今週発売の週刊文春(7月22日号)に私の小さなコメントが載っている。テレビと違って目立たないが、ちょくちょく、各週刊誌には、依頼されるまま、私は談話を寄せたりしている。
 今回は「武蔵川理事長と中井洽国家公安委員長の疑惑の料亭密会」というセンセーショナルな特集記事の中でだ。

 今、大相撲の世界では、野球賭博が蔓延し、しかも、暴力団との結びつきの実態が次々に明るみに出て大問題になっている。
 NHKも中継を止め、懸賞金を出す会社も次々と手を引き、何よりも名古屋場所は初日でさえ満員御礼の幕も下りず、2日目にはわずか4000人という寂しいばかりの観客であった。なにしろ、理事長はじめ親方や力士31名が謹慎休場しているのだから、当然の不人気ぶりである。
 今、書店で拙著「こんな政治じゃ、日本がダメになる!!」(角川学芸出版)が売られているが、その第3章でも角界のことを書いている。
 私は、今も松ヶ根部屋の後援会長を引き受けているが、元もと相撲界とは比較的深い関わりを持っていた。 
 この数年来続く不祥事に心を痛め、相撲界に寄せる批判と期待を込めて、私の思いを書いているのだが、その上の今回の大事件だ。
 思い切ってメスを入れ、徹底的にウミを出さなければ伝統文化ともいうべき相撲界の明日はない。
 6月21日には、臨時理事会が開かれ特別調査会の設置を決めるなど、大揺れだったが、なんとこの日に、取り調べる側の警察権力トップの国家公安委員長と、相撲界のトップが密会したのだから、これは大変なことである。しかも、場所は花街神楽坂の有名料亭だ。

 今、警察は本気になって捜査に乗り出している。
 暴力団に恐喝された琴光喜、大嶽親方など、すでに事情聴取を受けているし、野球賭博に手を染めていた力士ら29人に一斉調査を行っている。
 そんな重要な時期に、疑惑の密会が行われたことについて、元国家公安委員長経験者の私の意見を聞きたいというのが同誌の依頼であった。
 私のコメント記事をそのまま記す。
 「21日といえば、もう問題の背景が明るみに出ている時期です。私の経験からいえば、国会公安委員長は当然、表に出ていない捜査情報も承知している。そんな立場にいる人が、疑惑の渦中にある相撲協会の理事長と平気で酒を飲むなんて、常識を大きく逸脱しています。国家公安委員長の資格はありません。一刻も早くクビにすべきです。」

 中井大臣は、2010年4月1日号の週刊新潮でも女性スキャンダルがスクープされている。その時も、私は頼まれてコメントを寄せている。
 中井大臣はホステスと付き合って、赤坂で連夜のように逢瀬を重ねていた。

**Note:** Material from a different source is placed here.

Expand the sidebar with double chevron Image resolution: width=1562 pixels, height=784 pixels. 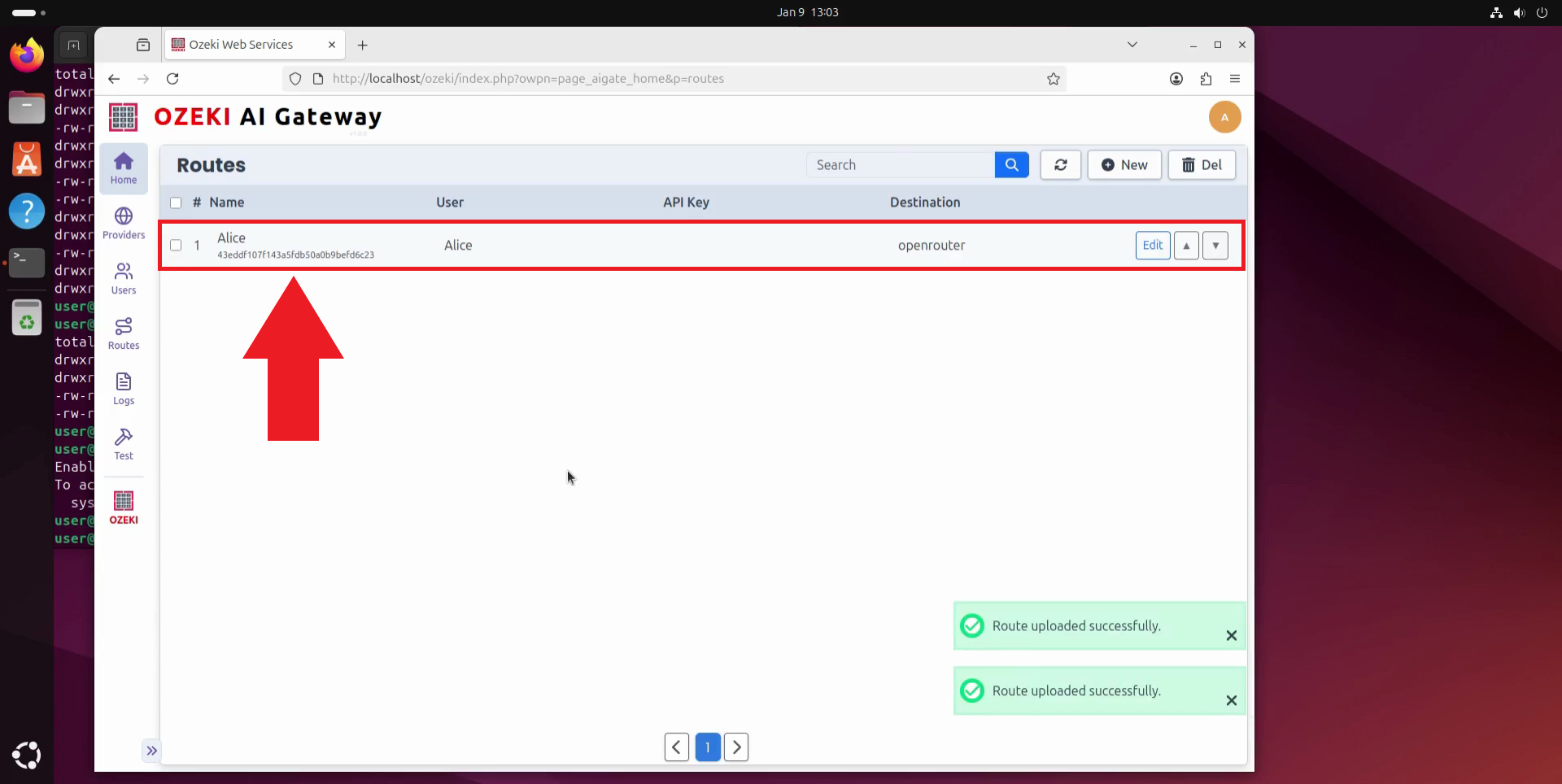[x=152, y=750]
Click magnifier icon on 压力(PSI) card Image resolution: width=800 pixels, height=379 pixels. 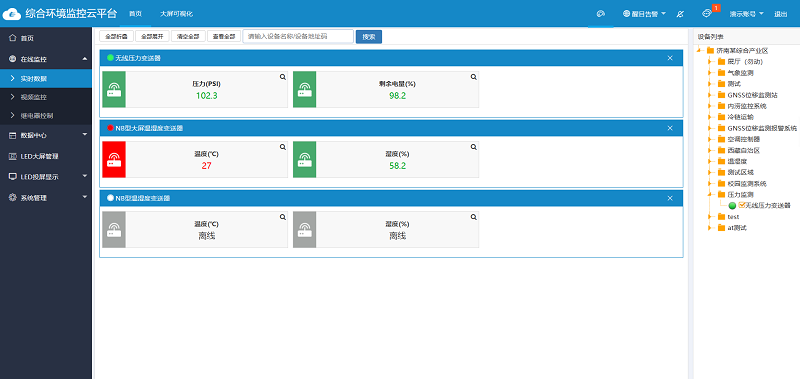(x=282, y=77)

自分の経験から、あんな多忙な大臣の時に、しかもSPや秘書官にも内密にして、よくそんなことが出来たものと驚かされた。しかし、それ以上に重大なのは、国会議員議員宿舎の自分のキーカードまでその女性に与え、出入りを自由にさせていたことだ。国家公安委員長は25万人の警察官の頂点に立っている。当然、公序良俗に反する行為が許される筈もない。
 それどころか、総理大臣の下、国の安全保障会議の主要メンバーである。最も危機管理が求められる立場だ。スパイ事件の続発する時代、こんな大臣では、国家国民の安全は守れない。
 自民党政権なら、即クビが当たり前だが、なんと官房長官の厳重注意だけで終ってしまったのだ。

 この宴席の後、警視庁は琴光喜に対する恐喝容疑で元幕下力士を逮捕し、賭博開帳図利容疑で、相撲部屋の一斉捜査も行っている。
 一体、疑惑の宴席では何が話し合われたのか。捜査情報漏洩の可能性もあるし、陳情や依頼が行われたと思われても仕方がない。
 15日の定例記者会見で、中井大臣は、「そのような事実はありません」と否定した。
 しかし、その上で、「捜査当局に迷惑をかけているなら法的処置を執るが、『気にしないで』とのことなので、(報道を)放っておく」と述べた。
 下手な弁解じみた発言だ。事実でないというなら、断固法的措置を求めるというのが、立場上当然のことではないか。そのくらい、国家公安委員長の立場は大きく重いのだ。
 9月には内閣改造といわれているが、こんな大臣は今、直ちに更迭すべきである。
 改造という形でウヤムヤにすごすことは許されない。菅首相にそれが出来るかどうか、対応をしっかり見守る必要があると私は思っている。